We do not consider an ischemic stroke or TIA that was caused by a cardioembolic phenomenon (eg, atrial fibrillation) or by a paradoxical embolus as evidence of atherosclerotic cardiovascular disease. Thus, in such patients who are not otherwise at high risk for a future atherosclerotic cardiovascular event, we use a less intensive goal blood pressure than we use for higher-risk patients (table 1). (See 'Patients with ischemic stroke in the absence of atherosclerotic disease' above.)

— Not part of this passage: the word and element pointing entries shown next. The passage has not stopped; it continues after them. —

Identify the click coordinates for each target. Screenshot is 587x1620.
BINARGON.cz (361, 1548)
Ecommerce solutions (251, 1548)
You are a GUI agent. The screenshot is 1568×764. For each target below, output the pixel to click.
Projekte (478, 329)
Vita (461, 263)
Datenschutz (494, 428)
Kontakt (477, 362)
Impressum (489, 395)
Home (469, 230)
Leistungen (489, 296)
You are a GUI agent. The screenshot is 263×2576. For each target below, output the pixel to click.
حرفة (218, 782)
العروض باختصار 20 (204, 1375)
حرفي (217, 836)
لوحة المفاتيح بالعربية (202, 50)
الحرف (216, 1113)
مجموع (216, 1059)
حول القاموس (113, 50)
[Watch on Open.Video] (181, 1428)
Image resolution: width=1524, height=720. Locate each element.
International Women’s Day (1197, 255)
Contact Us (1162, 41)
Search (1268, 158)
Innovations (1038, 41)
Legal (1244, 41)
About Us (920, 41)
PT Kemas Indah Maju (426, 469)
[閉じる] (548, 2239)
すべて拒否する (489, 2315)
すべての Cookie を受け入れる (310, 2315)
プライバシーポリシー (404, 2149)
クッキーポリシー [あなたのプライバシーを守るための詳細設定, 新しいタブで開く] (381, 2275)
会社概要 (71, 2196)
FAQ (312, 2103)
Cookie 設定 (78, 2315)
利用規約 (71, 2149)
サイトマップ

For prevention of recurrent ICH in patients with spontaneous ICH, we suggest a more intensive blood pressure goal, similar to the goal in patients with ischemic stroke due to atherosclerotic disease (table 1). (See 'Patients with intracerebral hemorrhage' above.)

The optimal goal blood pressure for prevention of recurrent subarachnoid hemorrhage is unknown; for patients who are not otherwise at high risk for atherosclerotic cardiovascular events, a less intensive blood pressure goal as defined in the table is reasonable (table 1). (See 'Patients with subarachnoid hemorrhage' above.)

Gradual blood pressure reduction (eg, approximately 10 percent per day, although there is no consensus on the definition of gradual lowering) is recommended in patients with known cerebrovascular disease or long-standing uncontrolled hypertension unless there is a hypertensive emergency. (See 'Rapidity by which goal is attained' above.)

ACKNOWLEDGMENT — The editorial staff at UpToDate acknowledge Norman M Kaplan, MD, who contributed to earlier versions of this topic review.